Daily Israel Report

Evicted Jews Sleep in the Streets, Wait for Answers

Jews forced out of their home in Hevron sleep in tents just meters away and wait for IDF officials to explain themselves.
By Maayana Miskin
First Publish: 4/8/2012, 11:22 PM

Beit Hamachpela
Beit Hamachpela
Flash 90

Jews forced out of the Machpelah House in Hevron last week spent Passover in tents just meters away. In the meantime, the building sits empty.

Defense Minister Ehud Barak, with support from Prime Minister Binyamin Netanyahu, insisted on going ahead with last week’s eviction ahead of Passover, arguing that Jewish presence in the building was an operational threat that must be rectified immediately. The IDF, he said, could verify that Jews had a legal right to the home after forcing them to leave it.

The eviction caused discord in the government, with senior figures including Finance Minister Yuval Steinitz and Strategic Affairs Minister Moshe Ya'alon openly criticizing the decision.

Shlomo Levinger is one of the many Machpelah House residents who has been living in a tent in the street along with his young children since the expulsion. “We had pain in our hearts during the holiday,” he told Arutz Sheva. “But also great joy, and faith that we will return to the building next door.”

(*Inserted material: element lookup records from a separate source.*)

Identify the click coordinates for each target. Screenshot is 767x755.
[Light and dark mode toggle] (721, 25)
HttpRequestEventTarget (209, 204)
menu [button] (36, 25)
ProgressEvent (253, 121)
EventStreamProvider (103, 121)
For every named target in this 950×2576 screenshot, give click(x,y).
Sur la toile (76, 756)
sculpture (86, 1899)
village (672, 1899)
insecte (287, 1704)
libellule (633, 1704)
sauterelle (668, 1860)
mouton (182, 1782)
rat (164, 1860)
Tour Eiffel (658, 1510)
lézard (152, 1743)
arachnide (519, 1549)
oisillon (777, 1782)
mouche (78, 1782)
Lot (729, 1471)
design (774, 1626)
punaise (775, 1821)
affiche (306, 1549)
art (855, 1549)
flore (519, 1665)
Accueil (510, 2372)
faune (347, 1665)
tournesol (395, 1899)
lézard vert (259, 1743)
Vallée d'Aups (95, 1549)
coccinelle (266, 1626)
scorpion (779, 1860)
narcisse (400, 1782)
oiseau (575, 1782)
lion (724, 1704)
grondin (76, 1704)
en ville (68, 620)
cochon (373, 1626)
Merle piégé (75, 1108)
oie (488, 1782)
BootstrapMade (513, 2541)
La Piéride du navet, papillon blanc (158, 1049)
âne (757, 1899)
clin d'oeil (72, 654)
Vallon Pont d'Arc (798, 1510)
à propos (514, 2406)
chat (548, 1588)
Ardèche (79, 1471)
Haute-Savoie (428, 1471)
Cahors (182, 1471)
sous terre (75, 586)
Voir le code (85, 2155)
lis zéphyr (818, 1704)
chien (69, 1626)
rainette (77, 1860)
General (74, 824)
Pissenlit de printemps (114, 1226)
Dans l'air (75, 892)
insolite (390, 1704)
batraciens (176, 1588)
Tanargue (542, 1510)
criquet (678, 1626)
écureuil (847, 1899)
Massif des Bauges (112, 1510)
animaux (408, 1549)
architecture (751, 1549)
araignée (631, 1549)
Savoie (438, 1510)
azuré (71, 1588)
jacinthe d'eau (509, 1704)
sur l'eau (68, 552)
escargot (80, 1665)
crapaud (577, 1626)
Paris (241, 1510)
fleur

Twelve days have passed since Hevron’s Jewish community gave the IDF Civil Administration documents relating to the sale of the Machpelah House. “They still haven’t told us what the problem is,” Levinger related. “Apparently there is no problem.”

Civil Administration officials speaking off the record have told Jewish leaders in Hevron that the sale was legal, he said.

Passover has brought a measure of comfort as Jews visit the city and reach out to help. “Since this morning we’ve already had hundreds of people… they sympathize with us and want to assist us,” he said. There are donation boxes around the city raising funds for the purchase of more buildings for the community, Levinger noted, adding that the purchase of the Machpelah House was made possible by many contributions pooled together.

He encouraged visitors to continue to come to the Jewish quarter of the ancient city.